Le feste natalizie, nonno Luigi ed io

Che cosa c’è di magico nelle feste di Natale? Sicuramente l’atmosfera creata dalle mille luminarie, dagli addobbi, dai presepi e alberi di Natale che rischiarano le lunghe notti di questa parte dell’anno. Per i credenti l’attesa del Salvatore. La chiamano “l’atmosfera del Natale”, che pare esista realmente come fenomeno neurocerebrale.

Io penso che, oltre a tutto questo, il Natale è reso bello dal ricordo dei Natali precedenti e di tutte le persone con cui l’abbiamo condiviso e magari non ci sono più. Io ricordo le feste natalizie in compagnia di mio nonno Luigi.

Ripropongo questo post dell’anno scorso: i sentimenti sono gli stessi.

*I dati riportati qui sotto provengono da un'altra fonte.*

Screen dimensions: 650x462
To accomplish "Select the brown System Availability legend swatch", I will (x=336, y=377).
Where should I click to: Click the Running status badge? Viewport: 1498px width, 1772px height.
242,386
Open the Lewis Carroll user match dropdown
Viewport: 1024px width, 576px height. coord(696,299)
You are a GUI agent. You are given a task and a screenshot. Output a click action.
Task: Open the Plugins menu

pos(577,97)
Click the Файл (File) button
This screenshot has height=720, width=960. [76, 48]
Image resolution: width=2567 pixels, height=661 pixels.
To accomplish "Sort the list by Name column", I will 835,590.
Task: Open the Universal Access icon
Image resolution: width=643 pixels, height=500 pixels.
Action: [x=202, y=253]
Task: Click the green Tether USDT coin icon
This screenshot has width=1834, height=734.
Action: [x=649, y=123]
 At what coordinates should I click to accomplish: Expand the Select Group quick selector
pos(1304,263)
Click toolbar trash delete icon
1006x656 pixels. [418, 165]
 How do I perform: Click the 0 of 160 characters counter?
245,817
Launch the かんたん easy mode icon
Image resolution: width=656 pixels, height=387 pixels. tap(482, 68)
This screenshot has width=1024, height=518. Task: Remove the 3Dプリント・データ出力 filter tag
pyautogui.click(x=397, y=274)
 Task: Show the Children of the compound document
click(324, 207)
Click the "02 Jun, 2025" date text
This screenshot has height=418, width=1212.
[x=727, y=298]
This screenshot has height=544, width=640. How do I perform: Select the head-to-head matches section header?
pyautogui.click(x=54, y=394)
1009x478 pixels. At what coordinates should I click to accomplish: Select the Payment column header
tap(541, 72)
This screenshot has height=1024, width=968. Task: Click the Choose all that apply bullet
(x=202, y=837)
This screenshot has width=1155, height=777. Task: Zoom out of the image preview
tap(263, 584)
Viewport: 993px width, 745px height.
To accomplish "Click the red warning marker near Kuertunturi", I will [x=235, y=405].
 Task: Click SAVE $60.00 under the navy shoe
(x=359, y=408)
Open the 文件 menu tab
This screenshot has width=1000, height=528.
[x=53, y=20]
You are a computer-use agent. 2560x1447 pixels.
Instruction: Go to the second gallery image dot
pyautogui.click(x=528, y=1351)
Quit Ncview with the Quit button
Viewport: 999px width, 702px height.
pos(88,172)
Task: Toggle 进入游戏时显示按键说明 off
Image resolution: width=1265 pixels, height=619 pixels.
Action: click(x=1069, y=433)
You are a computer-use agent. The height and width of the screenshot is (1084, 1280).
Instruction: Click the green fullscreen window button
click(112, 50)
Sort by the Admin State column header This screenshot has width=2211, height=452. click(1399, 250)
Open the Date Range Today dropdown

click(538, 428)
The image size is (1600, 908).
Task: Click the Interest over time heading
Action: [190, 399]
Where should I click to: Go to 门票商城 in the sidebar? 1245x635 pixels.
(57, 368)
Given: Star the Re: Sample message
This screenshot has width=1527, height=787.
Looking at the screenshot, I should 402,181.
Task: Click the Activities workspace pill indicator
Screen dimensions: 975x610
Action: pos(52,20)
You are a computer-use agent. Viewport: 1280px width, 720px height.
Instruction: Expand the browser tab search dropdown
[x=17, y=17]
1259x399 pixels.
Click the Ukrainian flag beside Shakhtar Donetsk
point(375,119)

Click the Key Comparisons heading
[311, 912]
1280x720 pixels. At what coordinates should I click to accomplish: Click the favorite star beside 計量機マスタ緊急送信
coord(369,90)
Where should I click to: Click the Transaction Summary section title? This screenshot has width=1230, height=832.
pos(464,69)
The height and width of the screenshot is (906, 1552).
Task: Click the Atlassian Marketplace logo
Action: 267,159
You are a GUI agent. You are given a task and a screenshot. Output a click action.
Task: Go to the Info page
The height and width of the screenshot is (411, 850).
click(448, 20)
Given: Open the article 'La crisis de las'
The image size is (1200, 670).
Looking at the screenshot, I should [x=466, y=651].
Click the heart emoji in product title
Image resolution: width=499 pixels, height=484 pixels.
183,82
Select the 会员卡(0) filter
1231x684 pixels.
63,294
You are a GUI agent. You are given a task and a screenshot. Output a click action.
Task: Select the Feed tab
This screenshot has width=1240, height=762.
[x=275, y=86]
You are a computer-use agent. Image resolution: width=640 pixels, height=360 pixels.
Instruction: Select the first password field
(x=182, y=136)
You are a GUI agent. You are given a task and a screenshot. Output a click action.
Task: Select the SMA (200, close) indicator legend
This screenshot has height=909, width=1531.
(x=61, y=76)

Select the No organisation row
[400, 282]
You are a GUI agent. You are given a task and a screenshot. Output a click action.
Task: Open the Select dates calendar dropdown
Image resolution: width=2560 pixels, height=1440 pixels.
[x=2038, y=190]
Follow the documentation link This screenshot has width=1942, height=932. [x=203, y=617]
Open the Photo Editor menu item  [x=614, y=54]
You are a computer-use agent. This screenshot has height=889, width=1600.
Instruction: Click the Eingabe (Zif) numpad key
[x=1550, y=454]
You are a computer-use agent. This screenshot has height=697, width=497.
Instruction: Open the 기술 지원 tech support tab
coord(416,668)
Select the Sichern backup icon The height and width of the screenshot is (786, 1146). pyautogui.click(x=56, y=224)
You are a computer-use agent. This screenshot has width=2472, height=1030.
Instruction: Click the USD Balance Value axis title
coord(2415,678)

Durante le festività natalizie avevo più tempo da passare con il mio nonno paterno Luigi, di cui ho già raccontato nell’articolo Il giro del barbiere.
Mentre mamma e nonna preparavano i dolci natalizi e tutte le pietanze che avevano bisogno di una lunga preparazione, stavo con il nonno a giocare a carte. Ci nascondevamo dietro la stufa e creavamo come una piccola bisca: un tavolinetto e due sedie dove stavamo ore a giocare come dei carbonari che tramano rivoluzioni. Ma un’altra cosa mi divertiva in quel periodo: il barbiere regalava ai clienti un calendarietto tascabile, un libriccino profumato, con un cordoncino di seta che teneva le pagine insieme. Conteneva delle immagini di pin up degli anni ’50, molto castigate per la verità e, con fare “carbonaro”, nonno me le mostrava, dopo avermi fatto odorare il libriccino, mentre mi diceva: senti, senti … Erano belle signorine, molto eleganti e mi piacevano, ma di più mi piaceva la complicità ed il sotterfugio con cui facevamo questo rituale annuale.

Quando nonna se ne accorgeva borbottava qualcosa tipo: “che gli stai a fa’ vede’ a chessa”, un rimprovero a nonno, ma ci lasciava stare.

Insomma, in questo periodo mi tornano in mente le giornate passate con il nonno tra gli odori della legna, delle bucce di arancia a seccare sulla stufa e dei dolci natalizi della mia terra.

26 commenti

  1. L’unica cosa che ricordo dei miei giorni di Natale infantili sono gli incidenti di mia mamma in cucina, spesso riusciva a tagliarsi un dito col coltello e mio papa la portava al pronto soccorso.